Scan the entries for the word "each" and report how many lines contain it, as a number with no other words.

******************************

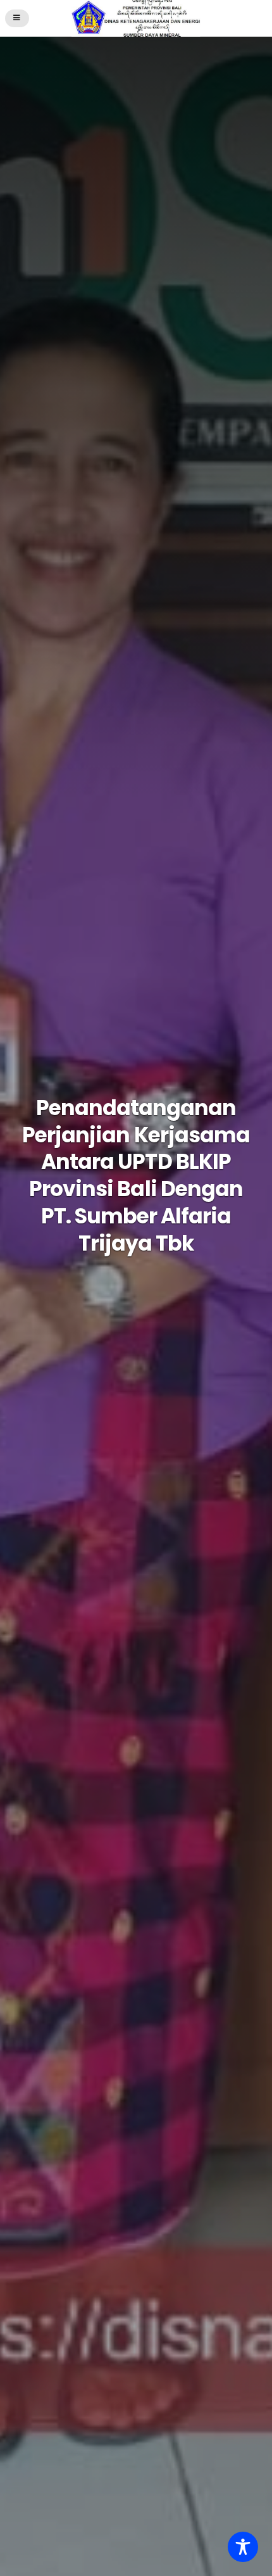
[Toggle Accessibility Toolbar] (242, 2546)
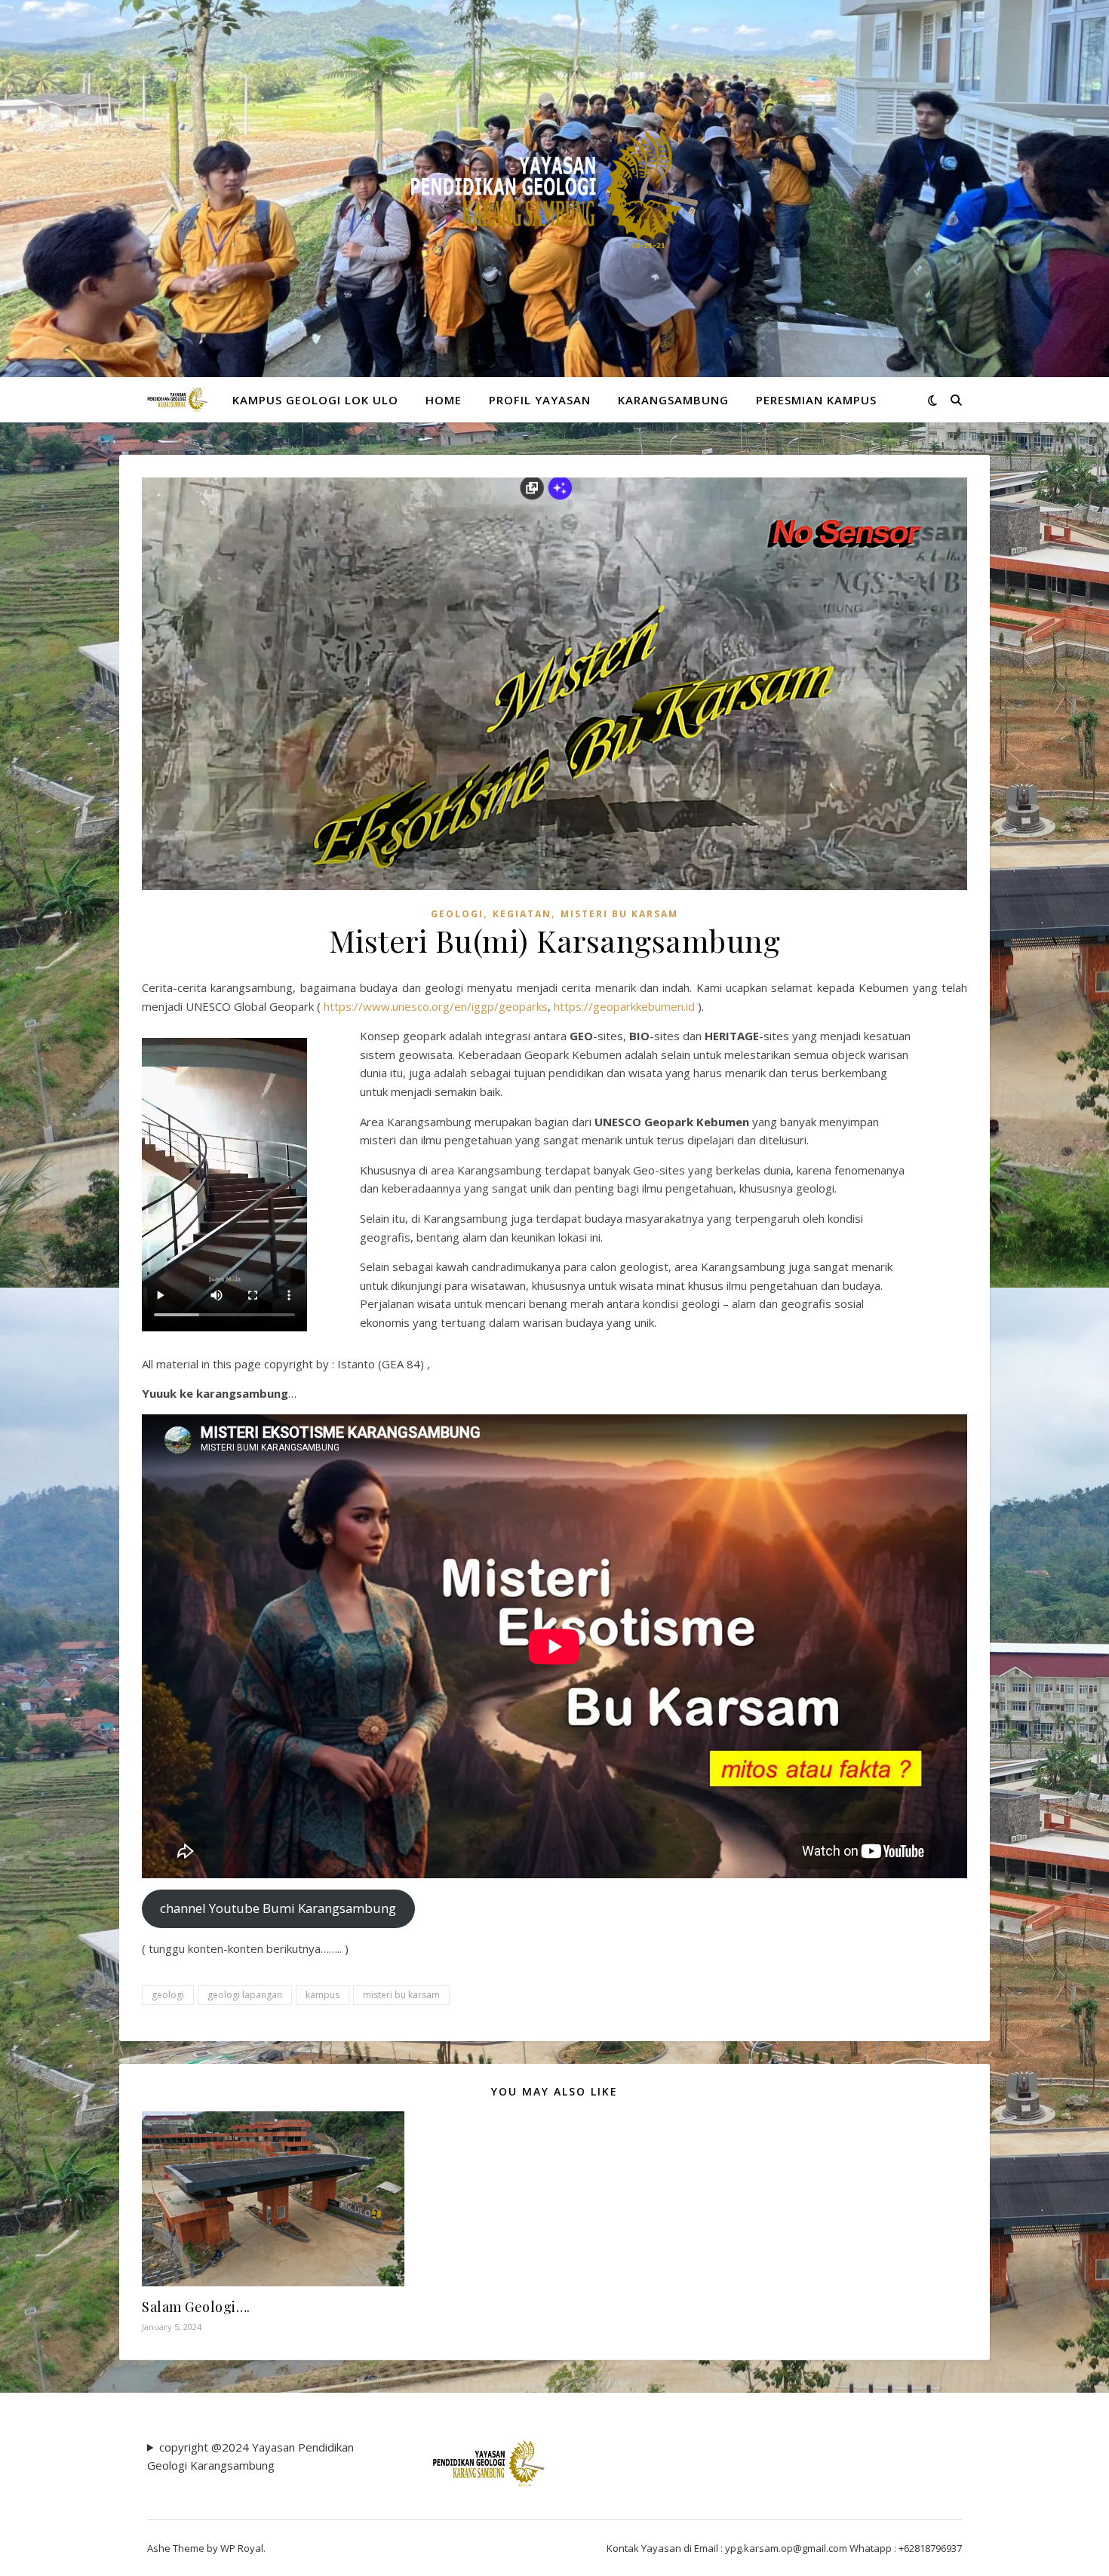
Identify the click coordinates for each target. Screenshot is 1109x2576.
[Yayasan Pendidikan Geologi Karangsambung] (554, 188)
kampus (322, 1994)
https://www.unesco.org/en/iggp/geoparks (436, 1006)
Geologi (457, 913)
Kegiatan (522, 913)
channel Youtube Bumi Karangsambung (278, 1908)
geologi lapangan (244, 1994)
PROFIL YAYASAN (540, 399)
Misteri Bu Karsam (619, 913)
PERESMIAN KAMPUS (816, 399)
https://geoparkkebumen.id (624, 1006)
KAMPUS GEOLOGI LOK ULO (315, 399)
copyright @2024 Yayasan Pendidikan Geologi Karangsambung (250, 2456)
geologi (168, 1994)
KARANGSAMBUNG (673, 399)
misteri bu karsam (401, 1994)
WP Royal (241, 2548)
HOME (443, 399)
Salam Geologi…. (196, 2307)
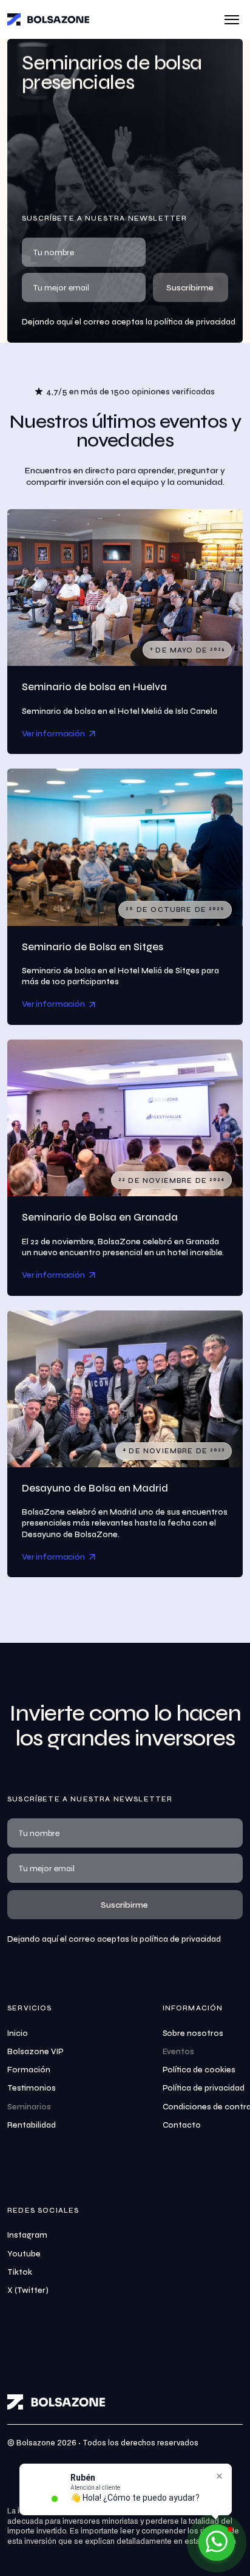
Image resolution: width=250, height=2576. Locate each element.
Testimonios (31, 2088)
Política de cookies (199, 2070)
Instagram (27, 2235)
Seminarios (29, 2107)
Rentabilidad (31, 2125)
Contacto (182, 2125)
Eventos (179, 2052)
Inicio (17, 2033)
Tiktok (19, 2272)
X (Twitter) (28, 2290)
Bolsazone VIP (35, 2052)
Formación (28, 2070)
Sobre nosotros (193, 2033)
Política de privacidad (204, 2088)
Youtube (24, 2254)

******************************

## RESPONSE TO THE EXERCISE
2